Your objective: Only the lines from the one with "Activate the magnet mode icon" through the end of the material are wanted, copied exactly and with the pictures left out.

Working data:

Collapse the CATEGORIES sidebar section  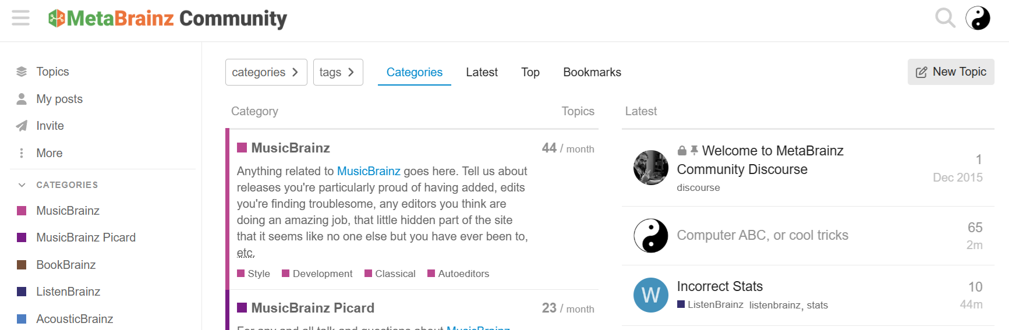(22, 185)
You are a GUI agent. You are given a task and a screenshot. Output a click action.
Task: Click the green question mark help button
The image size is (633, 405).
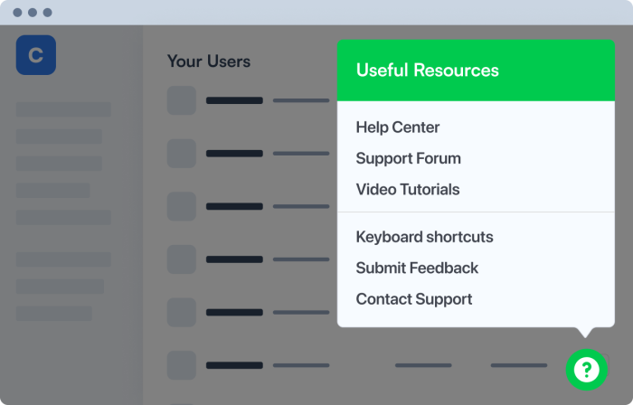pos(586,369)
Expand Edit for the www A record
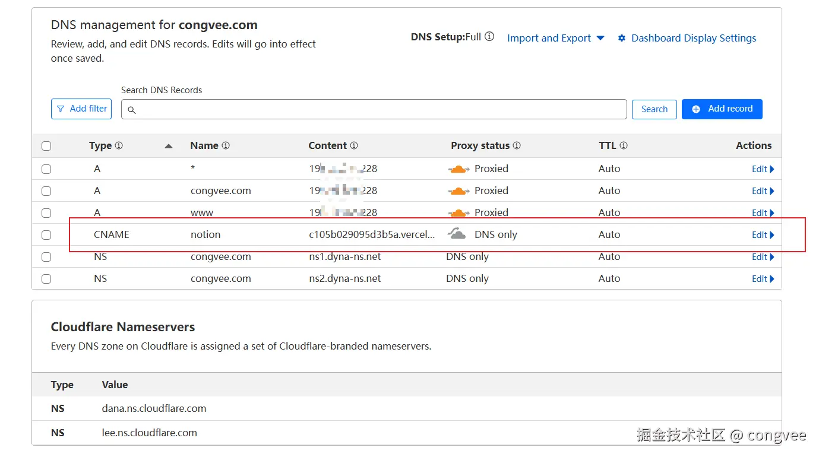This screenshot has width=819, height=457. click(x=763, y=213)
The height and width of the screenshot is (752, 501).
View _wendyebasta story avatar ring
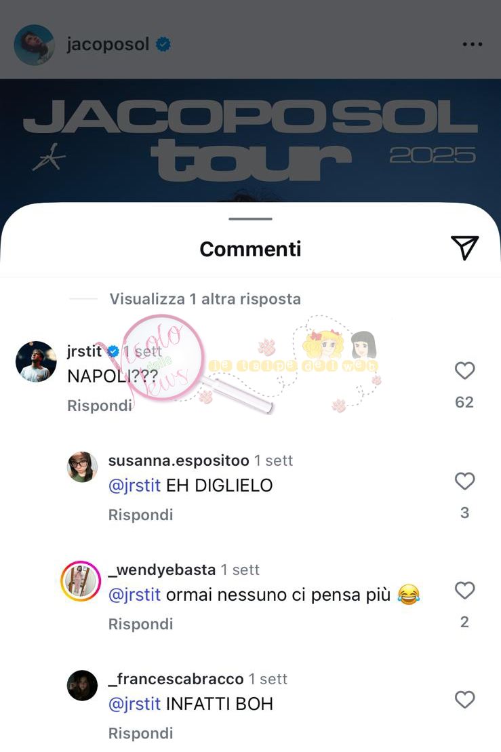coord(81,580)
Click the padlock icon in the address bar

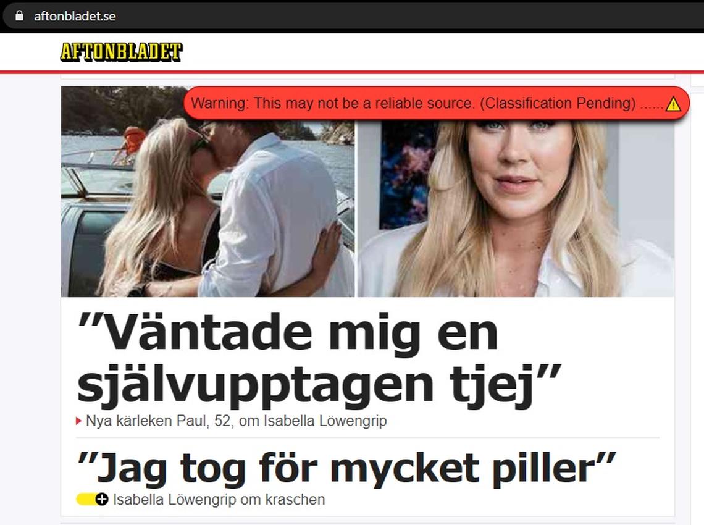click(x=19, y=15)
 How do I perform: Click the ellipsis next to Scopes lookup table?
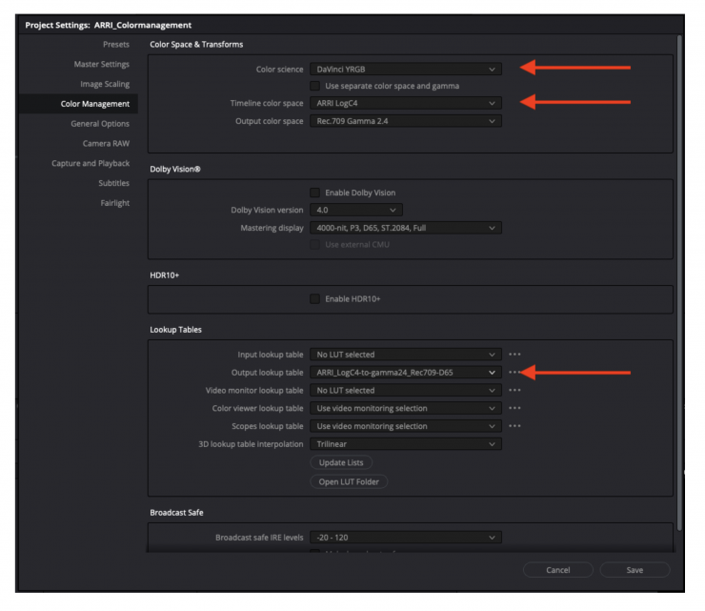coord(514,426)
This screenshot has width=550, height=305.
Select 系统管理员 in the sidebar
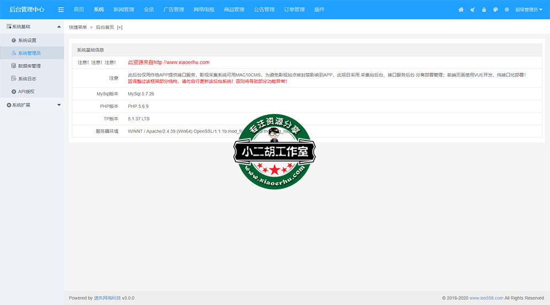pyautogui.click(x=29, y=53)
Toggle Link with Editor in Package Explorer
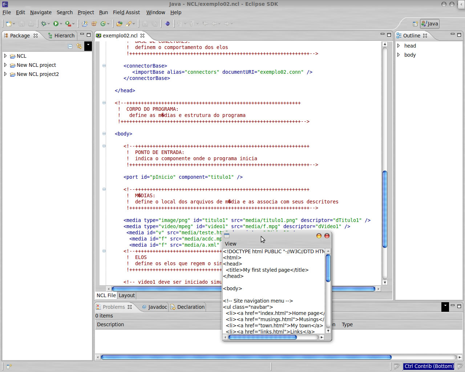 point(79,46)
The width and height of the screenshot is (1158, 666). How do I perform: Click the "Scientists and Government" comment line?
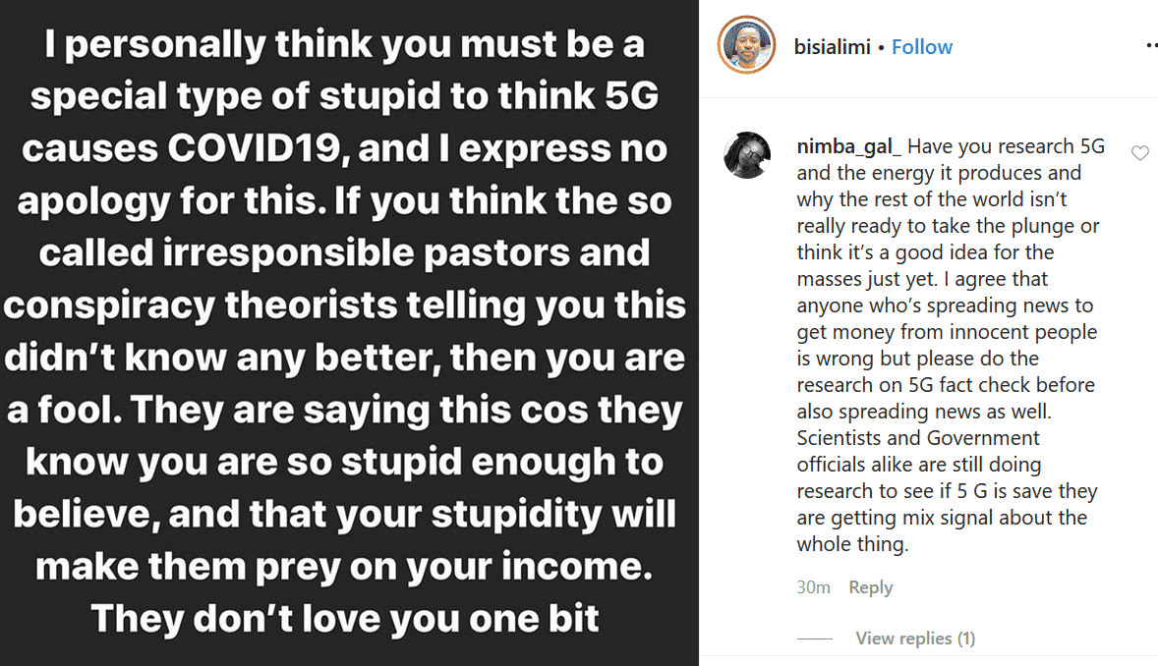[x=918, y=438]
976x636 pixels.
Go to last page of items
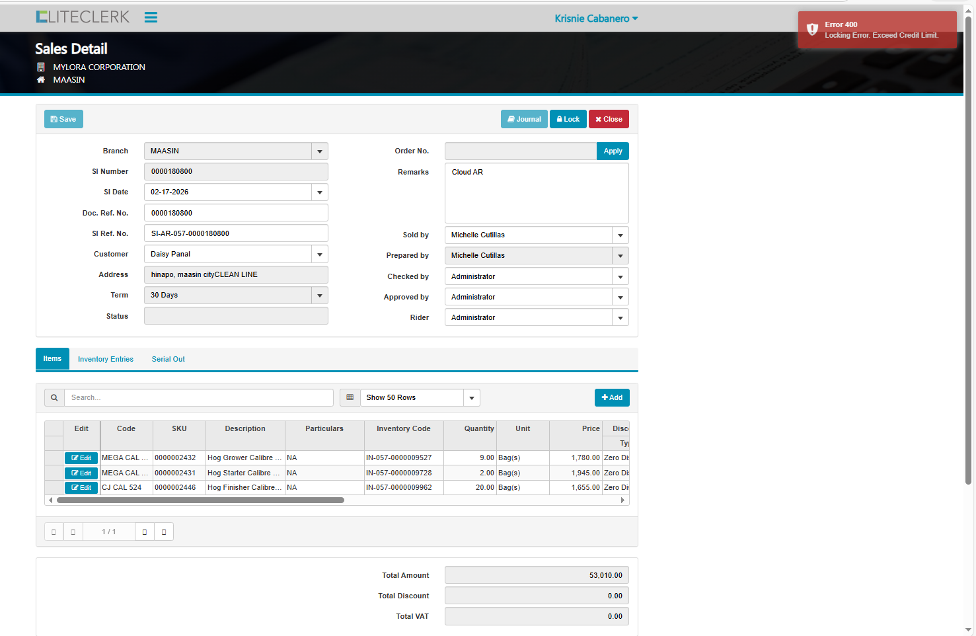click(164, 532)
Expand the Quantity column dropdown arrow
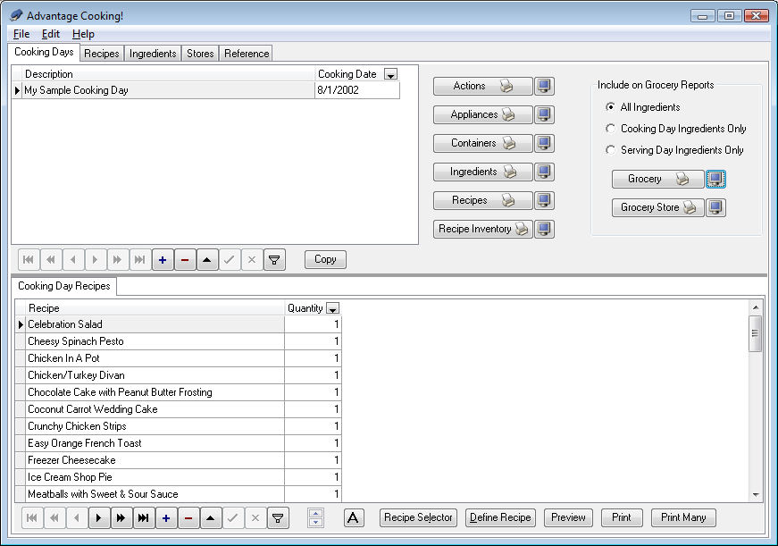This screenshot has width=778, height=546. point(332,308)
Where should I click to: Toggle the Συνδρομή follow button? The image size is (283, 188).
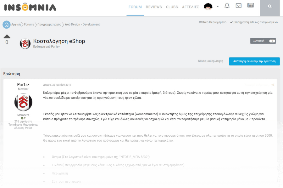point(263,41)
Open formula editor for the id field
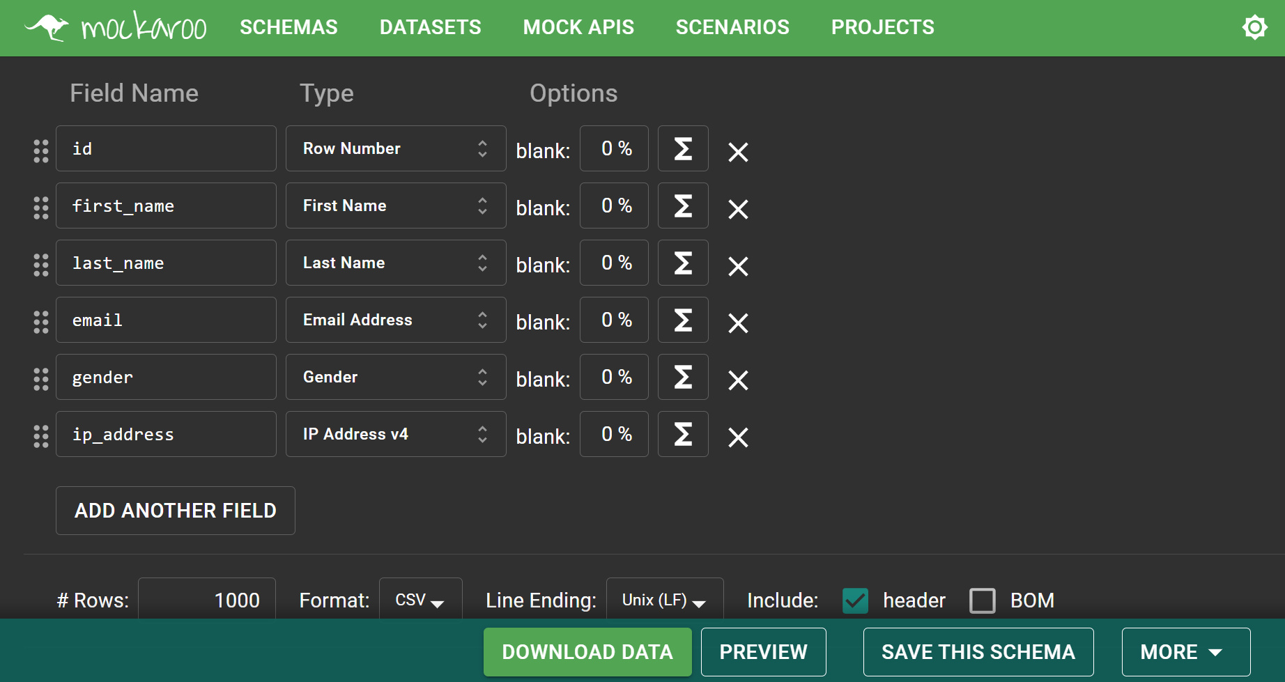The width and height of the screenshot is (1285, 682). pos(683,149)
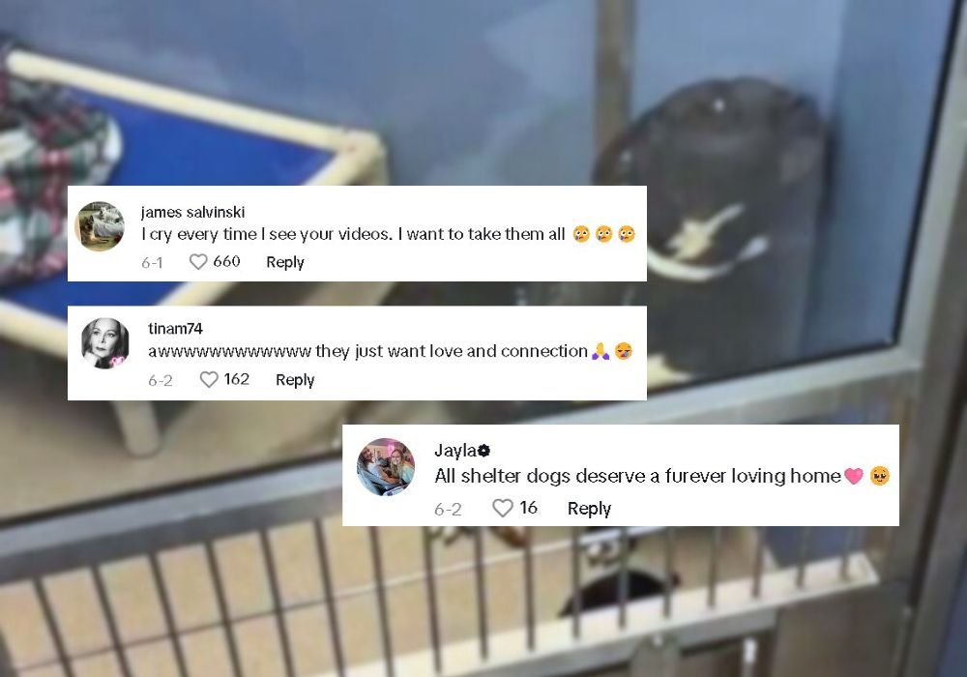Click the 162 likes count
Viewport: 967px width, 677px height.
(236, 379)
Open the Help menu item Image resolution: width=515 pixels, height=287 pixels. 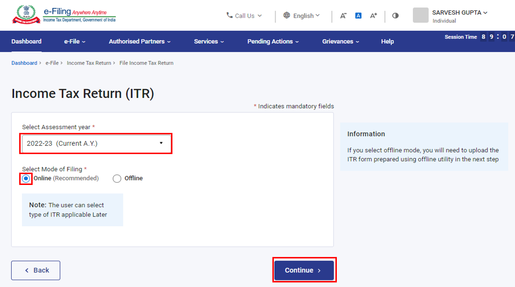pyautogui.click(x=387, y=41)
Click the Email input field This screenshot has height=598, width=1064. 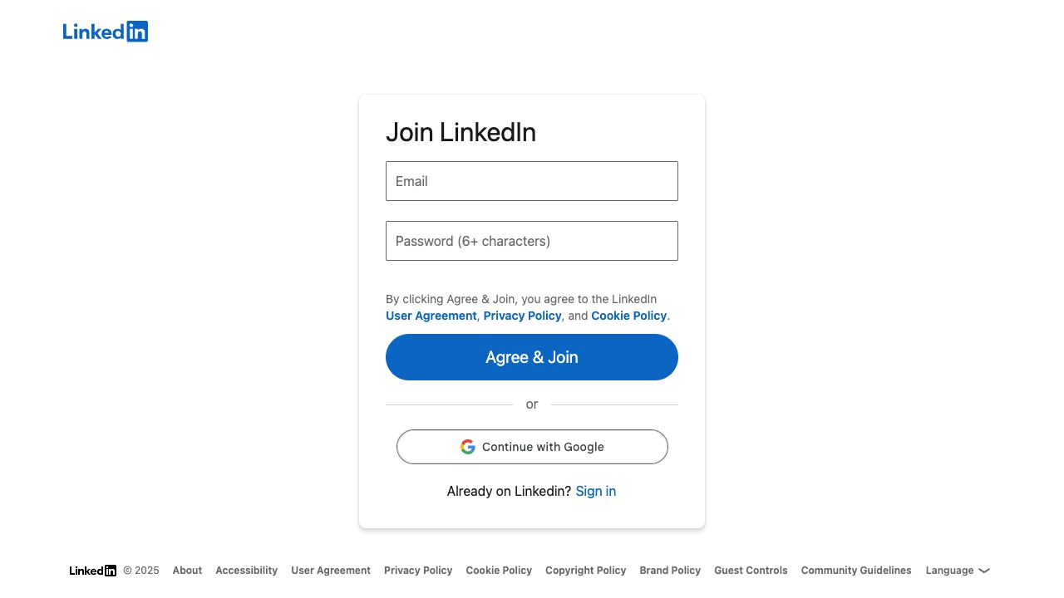(532, 181)
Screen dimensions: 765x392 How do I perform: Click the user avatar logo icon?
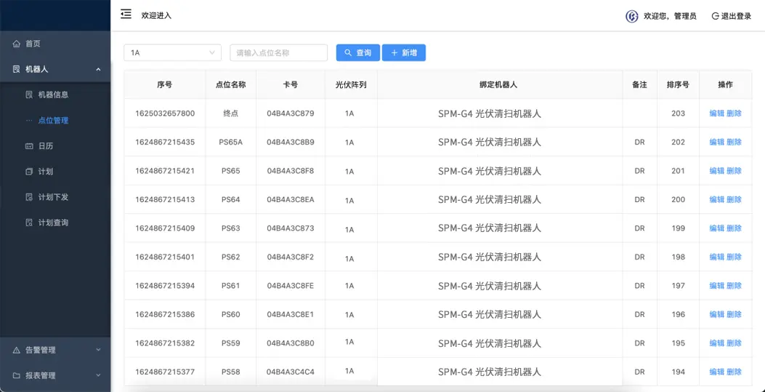(x=631, y=16)
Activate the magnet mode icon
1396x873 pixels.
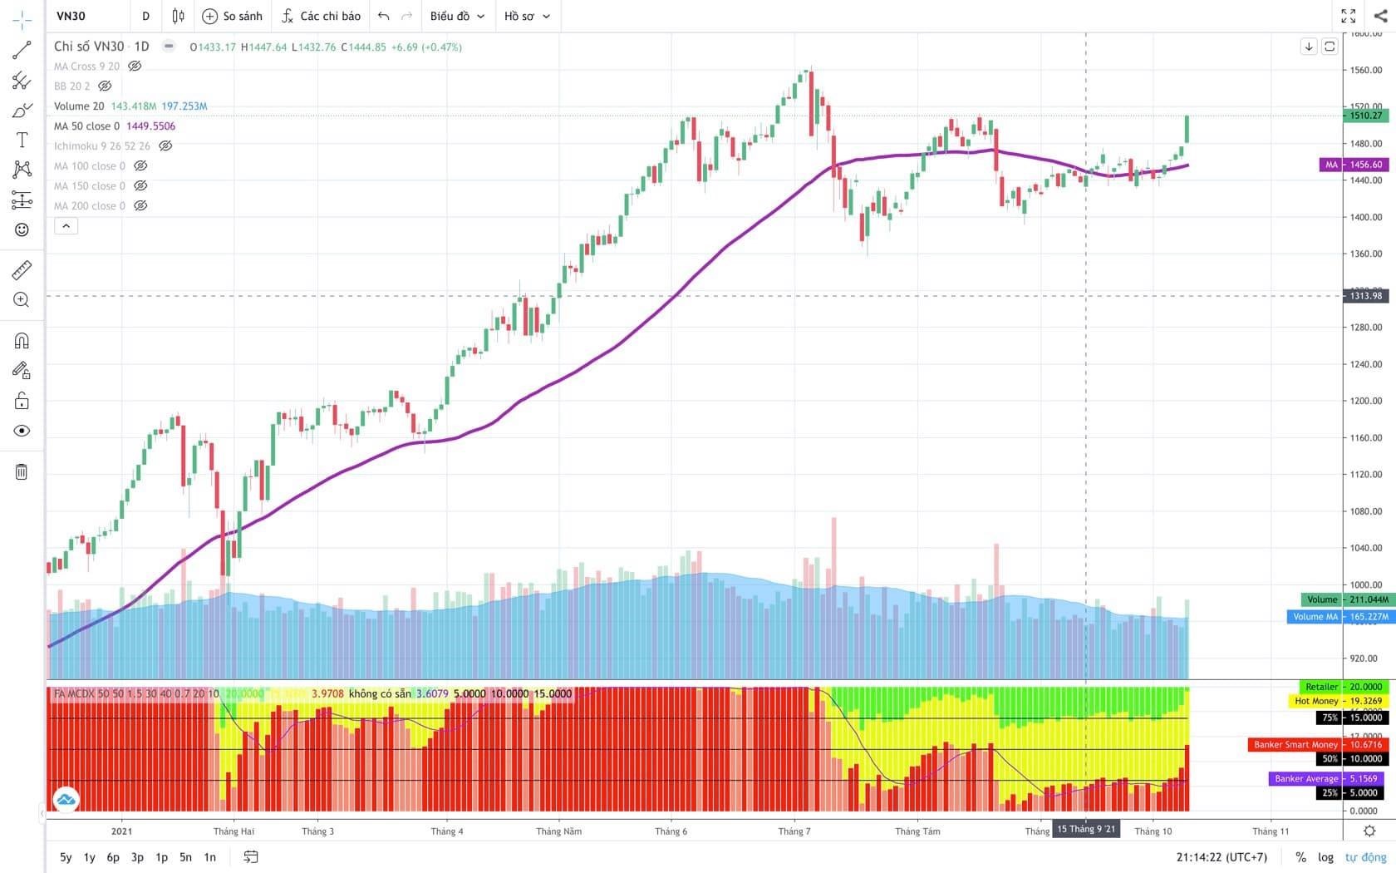click(x=22, y=341)
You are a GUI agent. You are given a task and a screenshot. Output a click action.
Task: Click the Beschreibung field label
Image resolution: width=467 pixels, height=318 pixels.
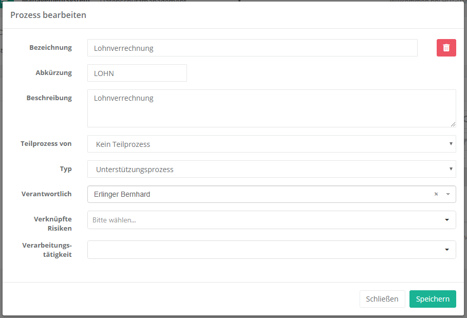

Worked solution:
Activate the magnet mode icon
1396x873 pixels.
click(x=22, y=341)
You are a GUI agent. You are given a task and a screenshot. Output a click action.
Task: Click the Beschreibung field label
Image resolution: width=467 pixels, height=318 pixels.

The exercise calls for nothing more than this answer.